### [TEXT EXCERPT]
_____

[OpenAFS-devel] linux-and-locks-cleanup-20070202 crashes linux kernels older than 2.6.17 (see RT #53457)

Thu, 8 Feb 2007 15:05:37 -0500 (EST)

Marcus:

On Thu, 8 Feb 2007, Marcus Watts wrote:

> Christopher Allen Wing <wingc@engin.umich.edu> writes:
> ...
>> There does not seem to be a good way to find out (e.g., autoconf test) if
>> a particular linux kernel has the 'old' or 'new' semantics of
>> flock_lock_file*(). The argument types of the functions have not changed.
> ...
>
> This sounds like it's a feature that is almost exactly
> tied to linux kernel version.  Testing the Linux kernel
> version is *very* easy to do at compile time:
>
> 	mdw@bruson:~/src/linux-2.6.18$ cat include/linux/version.h
> 	#define LINUX_VERSION_CODE 132626
> 	#define KERNEL_VERSION(a,b,c) (((a) << 16) + ((b) << 8) + (c))
> 	mdw@bruson:~/src/linux-2.6.18$ dc
> 	132626 16o p
> 	20612
> 	mdw@bruson:~/src/linux-2.6.18$

That isn't safe in general, because linux vendors may backport patches to 
older kernel versions.  I wouldn't trust it to be correct unless you could 
guarantee you are using a vanilla linux kernel.

_____

### [DATASET EXTRACT]

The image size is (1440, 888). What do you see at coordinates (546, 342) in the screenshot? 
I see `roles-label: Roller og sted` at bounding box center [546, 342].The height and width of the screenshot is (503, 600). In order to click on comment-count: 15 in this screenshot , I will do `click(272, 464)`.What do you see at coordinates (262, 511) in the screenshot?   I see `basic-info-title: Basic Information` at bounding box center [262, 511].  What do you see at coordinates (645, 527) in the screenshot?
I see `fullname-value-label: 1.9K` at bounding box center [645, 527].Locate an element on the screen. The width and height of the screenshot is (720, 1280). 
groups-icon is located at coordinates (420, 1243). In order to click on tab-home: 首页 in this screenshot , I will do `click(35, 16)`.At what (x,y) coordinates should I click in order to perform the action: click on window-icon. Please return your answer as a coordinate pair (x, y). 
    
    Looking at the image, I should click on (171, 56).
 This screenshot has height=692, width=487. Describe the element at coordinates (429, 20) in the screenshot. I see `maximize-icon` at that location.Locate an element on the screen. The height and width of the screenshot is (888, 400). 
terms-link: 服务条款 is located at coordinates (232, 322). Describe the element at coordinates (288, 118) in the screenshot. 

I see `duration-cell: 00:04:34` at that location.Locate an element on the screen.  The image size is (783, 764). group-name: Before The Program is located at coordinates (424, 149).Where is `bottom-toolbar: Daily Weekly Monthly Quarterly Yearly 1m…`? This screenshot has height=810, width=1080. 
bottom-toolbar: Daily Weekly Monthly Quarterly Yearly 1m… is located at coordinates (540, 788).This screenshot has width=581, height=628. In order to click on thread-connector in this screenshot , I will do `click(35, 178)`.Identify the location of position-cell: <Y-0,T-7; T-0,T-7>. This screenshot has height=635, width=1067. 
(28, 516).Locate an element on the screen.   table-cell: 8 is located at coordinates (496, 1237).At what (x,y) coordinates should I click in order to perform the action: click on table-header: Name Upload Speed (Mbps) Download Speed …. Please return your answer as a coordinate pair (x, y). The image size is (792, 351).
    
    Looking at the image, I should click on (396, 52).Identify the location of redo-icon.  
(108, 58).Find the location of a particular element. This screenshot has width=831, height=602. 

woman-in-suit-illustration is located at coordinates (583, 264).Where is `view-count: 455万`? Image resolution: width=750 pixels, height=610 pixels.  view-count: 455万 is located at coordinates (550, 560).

_____

### [REQUIREMENT]
Copy the OpenAFS mailing list post above word for word, everything from "That isn't safe" down to "vanilla linux kernel.".

### [ANSWER SPACE]
That isn't safe in general, because linux vendors may backport patches to 
older kernel versions.  I wouldn't trust it to be correct unless you could 
guarantee you are using a vanilla linux kernel.